** start of INPUT DATA **
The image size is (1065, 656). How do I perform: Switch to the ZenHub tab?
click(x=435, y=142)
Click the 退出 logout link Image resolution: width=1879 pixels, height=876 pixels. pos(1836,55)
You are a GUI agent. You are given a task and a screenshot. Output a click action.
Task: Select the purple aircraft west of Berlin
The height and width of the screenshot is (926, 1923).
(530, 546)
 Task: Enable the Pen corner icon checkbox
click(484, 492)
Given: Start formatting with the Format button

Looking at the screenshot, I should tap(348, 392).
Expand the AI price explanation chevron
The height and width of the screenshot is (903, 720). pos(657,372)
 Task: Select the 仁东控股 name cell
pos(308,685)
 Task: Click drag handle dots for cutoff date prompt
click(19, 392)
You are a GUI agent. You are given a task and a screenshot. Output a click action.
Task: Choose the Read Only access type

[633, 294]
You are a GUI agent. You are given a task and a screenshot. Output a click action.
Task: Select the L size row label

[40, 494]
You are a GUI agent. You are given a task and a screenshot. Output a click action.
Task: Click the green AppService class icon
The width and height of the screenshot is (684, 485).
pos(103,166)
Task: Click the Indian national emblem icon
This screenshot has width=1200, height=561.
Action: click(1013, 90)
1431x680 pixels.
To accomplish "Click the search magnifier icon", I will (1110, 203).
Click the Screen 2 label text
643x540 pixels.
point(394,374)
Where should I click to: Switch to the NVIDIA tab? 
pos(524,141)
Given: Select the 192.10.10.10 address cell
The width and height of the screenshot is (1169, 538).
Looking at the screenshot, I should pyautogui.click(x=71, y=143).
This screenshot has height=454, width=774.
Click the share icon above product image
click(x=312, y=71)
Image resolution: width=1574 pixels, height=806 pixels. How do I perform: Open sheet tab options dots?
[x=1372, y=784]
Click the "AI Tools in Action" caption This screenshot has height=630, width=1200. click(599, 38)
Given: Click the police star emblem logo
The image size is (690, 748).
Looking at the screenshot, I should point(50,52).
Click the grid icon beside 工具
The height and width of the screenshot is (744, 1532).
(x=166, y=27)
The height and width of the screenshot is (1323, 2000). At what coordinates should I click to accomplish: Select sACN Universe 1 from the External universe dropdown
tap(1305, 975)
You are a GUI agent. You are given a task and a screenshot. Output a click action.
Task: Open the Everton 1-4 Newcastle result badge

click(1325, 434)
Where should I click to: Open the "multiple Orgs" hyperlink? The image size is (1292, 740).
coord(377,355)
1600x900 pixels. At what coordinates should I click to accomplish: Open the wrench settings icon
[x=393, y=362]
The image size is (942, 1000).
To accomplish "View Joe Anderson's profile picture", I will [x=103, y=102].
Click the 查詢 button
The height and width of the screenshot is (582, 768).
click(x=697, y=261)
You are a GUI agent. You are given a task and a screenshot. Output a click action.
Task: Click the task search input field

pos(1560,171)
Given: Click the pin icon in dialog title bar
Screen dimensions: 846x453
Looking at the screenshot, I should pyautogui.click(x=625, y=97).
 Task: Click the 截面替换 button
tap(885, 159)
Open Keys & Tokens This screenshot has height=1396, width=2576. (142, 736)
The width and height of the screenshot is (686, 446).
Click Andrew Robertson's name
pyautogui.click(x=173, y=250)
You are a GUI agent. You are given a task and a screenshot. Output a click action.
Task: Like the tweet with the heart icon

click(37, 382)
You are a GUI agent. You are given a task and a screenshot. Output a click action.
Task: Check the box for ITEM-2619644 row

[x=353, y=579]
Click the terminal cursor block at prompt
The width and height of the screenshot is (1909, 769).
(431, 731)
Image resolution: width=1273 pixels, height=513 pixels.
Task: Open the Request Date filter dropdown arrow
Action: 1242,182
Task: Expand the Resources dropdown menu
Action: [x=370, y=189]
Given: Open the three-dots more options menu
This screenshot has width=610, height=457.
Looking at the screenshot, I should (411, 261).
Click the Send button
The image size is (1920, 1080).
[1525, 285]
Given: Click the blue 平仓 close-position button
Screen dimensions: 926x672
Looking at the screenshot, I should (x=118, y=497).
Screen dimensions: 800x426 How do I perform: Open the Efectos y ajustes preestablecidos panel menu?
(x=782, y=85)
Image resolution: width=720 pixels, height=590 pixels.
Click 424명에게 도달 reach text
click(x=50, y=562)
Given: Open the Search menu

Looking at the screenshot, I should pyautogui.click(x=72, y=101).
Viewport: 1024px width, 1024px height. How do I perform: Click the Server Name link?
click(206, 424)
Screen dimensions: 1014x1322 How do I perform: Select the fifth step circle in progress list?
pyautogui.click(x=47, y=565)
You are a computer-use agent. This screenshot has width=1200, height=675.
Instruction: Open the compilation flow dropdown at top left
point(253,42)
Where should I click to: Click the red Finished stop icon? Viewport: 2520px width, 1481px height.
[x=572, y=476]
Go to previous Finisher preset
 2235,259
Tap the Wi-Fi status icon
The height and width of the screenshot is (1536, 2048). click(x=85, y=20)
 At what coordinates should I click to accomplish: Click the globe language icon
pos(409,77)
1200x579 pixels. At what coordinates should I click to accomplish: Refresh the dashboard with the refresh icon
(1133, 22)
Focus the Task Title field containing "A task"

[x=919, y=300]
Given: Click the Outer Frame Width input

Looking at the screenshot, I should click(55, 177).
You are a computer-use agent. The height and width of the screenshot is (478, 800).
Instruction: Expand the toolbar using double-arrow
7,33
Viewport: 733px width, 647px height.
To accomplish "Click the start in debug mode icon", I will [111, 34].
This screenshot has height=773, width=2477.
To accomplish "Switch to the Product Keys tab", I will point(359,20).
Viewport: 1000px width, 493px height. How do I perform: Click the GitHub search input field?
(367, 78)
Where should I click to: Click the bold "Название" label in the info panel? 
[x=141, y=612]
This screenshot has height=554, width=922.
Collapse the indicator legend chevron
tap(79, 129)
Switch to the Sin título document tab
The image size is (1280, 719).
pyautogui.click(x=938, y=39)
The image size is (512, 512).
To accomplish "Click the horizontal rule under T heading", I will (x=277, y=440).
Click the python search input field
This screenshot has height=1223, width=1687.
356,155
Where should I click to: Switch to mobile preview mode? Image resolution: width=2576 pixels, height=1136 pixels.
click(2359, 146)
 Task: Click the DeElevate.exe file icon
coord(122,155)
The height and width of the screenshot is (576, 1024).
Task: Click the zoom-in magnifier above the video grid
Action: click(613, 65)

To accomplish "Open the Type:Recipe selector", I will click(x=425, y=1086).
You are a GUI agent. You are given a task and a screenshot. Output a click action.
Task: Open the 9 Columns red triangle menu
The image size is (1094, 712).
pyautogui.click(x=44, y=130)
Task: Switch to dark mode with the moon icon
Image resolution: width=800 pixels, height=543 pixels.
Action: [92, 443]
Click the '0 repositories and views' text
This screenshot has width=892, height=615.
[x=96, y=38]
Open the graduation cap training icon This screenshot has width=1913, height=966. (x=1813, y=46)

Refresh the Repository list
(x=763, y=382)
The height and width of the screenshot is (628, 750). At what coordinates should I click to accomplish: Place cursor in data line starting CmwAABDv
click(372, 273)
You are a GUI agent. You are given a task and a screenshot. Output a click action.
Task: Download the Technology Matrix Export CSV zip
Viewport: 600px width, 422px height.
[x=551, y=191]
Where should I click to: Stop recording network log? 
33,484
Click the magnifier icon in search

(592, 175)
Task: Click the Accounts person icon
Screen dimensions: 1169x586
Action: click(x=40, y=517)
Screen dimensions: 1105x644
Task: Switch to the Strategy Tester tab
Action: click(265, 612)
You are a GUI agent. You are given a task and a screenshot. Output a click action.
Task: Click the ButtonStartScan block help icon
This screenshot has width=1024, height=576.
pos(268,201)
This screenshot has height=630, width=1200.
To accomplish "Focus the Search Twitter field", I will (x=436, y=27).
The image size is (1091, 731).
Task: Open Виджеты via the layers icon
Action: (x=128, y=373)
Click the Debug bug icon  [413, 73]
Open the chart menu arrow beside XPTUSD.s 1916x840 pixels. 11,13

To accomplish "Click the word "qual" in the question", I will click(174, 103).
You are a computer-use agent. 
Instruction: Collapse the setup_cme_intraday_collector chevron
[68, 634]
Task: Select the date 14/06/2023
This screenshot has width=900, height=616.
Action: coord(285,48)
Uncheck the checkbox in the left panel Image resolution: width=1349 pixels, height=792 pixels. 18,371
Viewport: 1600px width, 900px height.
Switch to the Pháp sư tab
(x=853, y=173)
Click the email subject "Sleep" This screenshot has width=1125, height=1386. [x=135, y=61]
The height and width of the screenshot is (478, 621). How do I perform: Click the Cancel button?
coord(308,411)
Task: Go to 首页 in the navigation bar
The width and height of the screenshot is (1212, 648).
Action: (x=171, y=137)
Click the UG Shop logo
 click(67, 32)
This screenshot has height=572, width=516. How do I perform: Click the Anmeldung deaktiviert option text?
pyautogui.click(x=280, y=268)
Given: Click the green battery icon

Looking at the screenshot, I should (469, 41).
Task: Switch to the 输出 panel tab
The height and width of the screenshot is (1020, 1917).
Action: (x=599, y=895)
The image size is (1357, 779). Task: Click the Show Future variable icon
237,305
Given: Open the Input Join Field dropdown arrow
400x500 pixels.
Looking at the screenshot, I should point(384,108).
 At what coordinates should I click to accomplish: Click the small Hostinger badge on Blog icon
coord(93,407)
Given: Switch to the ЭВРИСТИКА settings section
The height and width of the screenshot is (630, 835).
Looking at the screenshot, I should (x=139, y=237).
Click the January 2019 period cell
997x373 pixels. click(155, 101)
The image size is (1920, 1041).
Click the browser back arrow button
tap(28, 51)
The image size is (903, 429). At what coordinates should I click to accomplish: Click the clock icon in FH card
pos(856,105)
** end of INPUT DATA **
> WHAT YOU SHOULD DO
Can you recast the records as a Markdown table with the columns Number and Text, giving each line its own numbered row and leaving out blank lines? Begin at the line that has "Given: Click the police star emblem logo" and stop after the line that has "click(37, 382)".

> OUTPUT FOR THIS TASK
| Number | Text |
|---|---|
| 1 | Given: Click the police star emblem logo |
| 2 | The image size is (690, 748). |
| 3 | Looking at the screenshot, I should point(50,52). |
| 4 | Click the grid icon beside 工具 |
| 5 | The height and width of the screenshot is (744, 1532). |
| 6 | (x=166, y=27) |
| 7 | The height and width of the screenshot is (1323, 2000). At what coordinates should I click to accomplish: Select sACN Universe 1 from the External universe dropdown |
| 8 | tap(1305, 975) |
| 9 | You are a GUI agent. You are given a task and a screenshot. Output a click action. |
| 10 | Task: Open the Everton 1-4 Newcastle result badge |
| 11 | click(1325, 434) |
| 12 | Where should I click to: Open the "multiple Orgs" hyperlink? The image size is (1292, 740). |
| 13 | coord(377,355) |
| 14 | 1600x900 pixels. At what coordinates should I click to accomplish: Open the wrench settings icon |
| 15 | [x=393, y=362] |
| 16 | The image size is (942, 1000). |
| 17 | To accomplish "View Joe Anderson's profile picture", I will [x=103, y=102]. |
| 18 | Click the 查詢 button |
| 19 | The height and width of the screenshot is (582, 768). |
| 20 | click(x=697, y=261) |
| 21 | You are a GUI agent. You are given a task and a screenshot. Output a click action. |
| 22 | Task: Click the task search input field |
| 23 | pos(1560,171) |
| 24 | Given: Click the pin icon in dialog title bar |
| 25 | Screen dimensions: 846x453 |
| 26 | Looking at the screenshot, I should pyautogui.click(x=625, y=97). |
| 27 |  Task: Click the 截面替换 button |
| 28 | tap(885, 159) |
| 29 | Open Keys & Tokens This screenshot has height=1396, width=2576. (142, 736) |
| 30 | The width and height of the screenshot is (686, 446). |
| 31 | Click Andrew Robertson's name |
| 32 | pyautogui.click(x=173, y=250) |
| 33 | You are a GUI agent. You are given a task and a screenshot. Output a click action. |
| 34 | Task: Like the tweet with the heart icon |
| 35 | click(37, 382) |